# Your instructions
Duplicate the listing below, starting with the line that contains "Click the red info icon" and going on through the line that contains "point(879,45)", with both lines included. Leave the pictures out of your answer.

>> Start Listing

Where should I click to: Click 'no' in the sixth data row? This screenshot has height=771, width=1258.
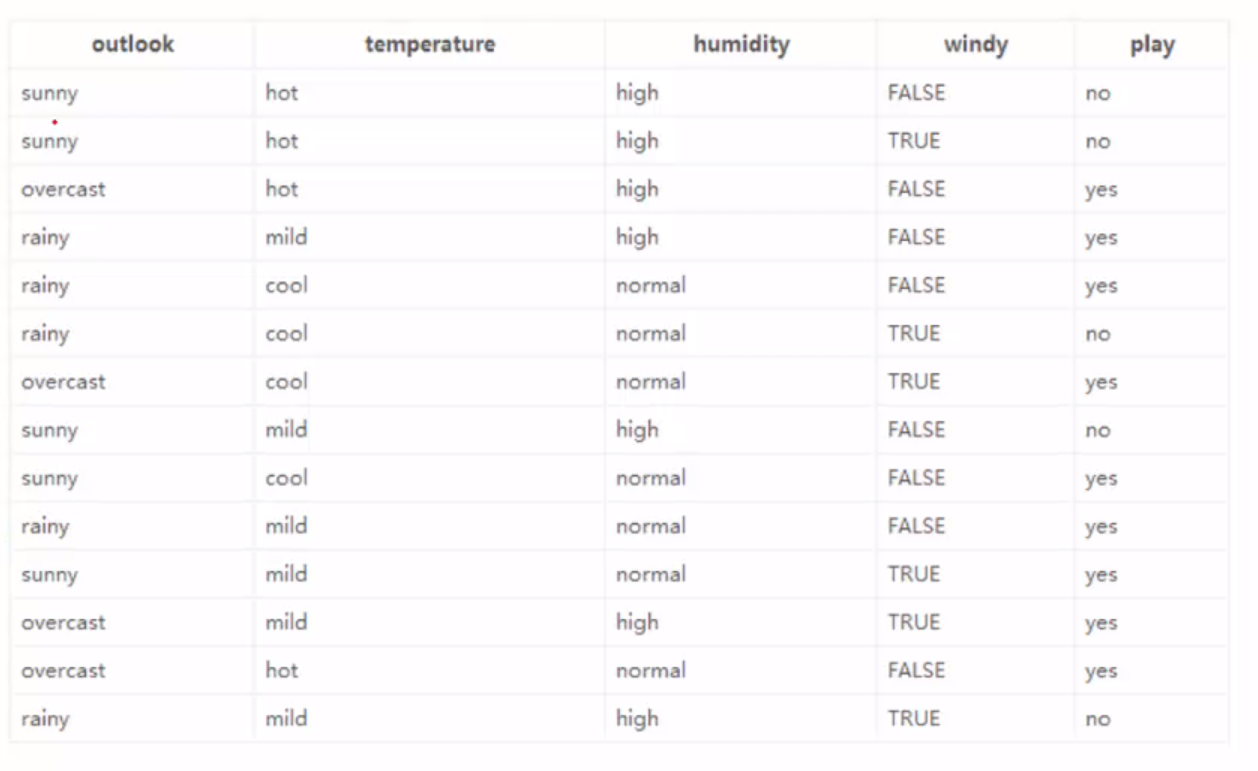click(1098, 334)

>> End Listing
>> Start Listing

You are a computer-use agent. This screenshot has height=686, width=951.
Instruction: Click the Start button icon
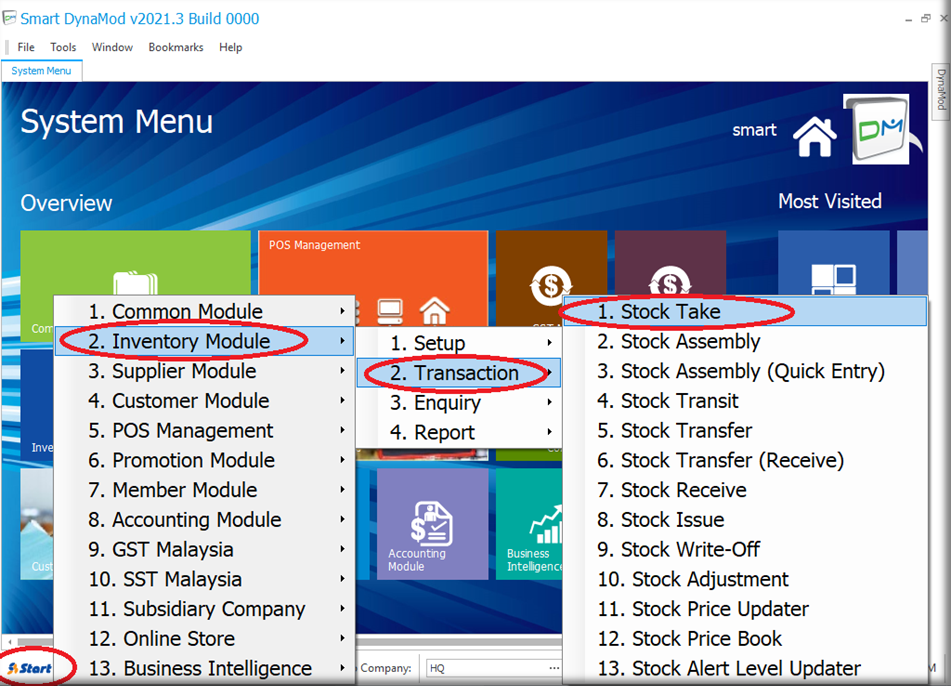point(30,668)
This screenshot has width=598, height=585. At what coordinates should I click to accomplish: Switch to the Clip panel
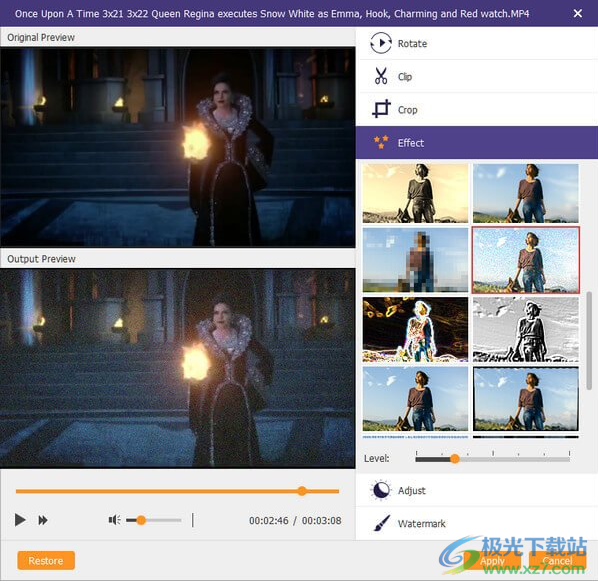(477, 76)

>> End Listing
>> Start Listing

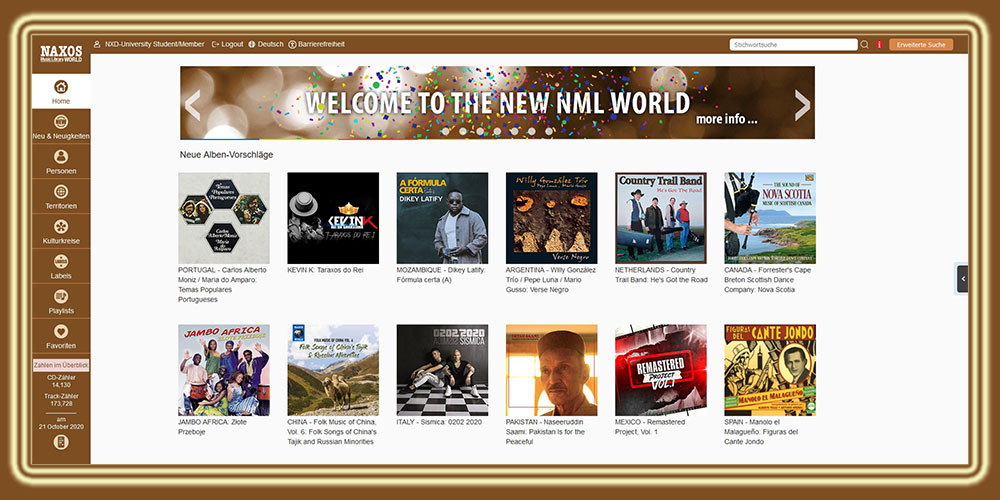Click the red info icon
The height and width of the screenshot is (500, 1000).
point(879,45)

>> End Listing

# Expected answer
Click the red info icon
The height and width of the screenshot is (500, 1000).
point(879,45)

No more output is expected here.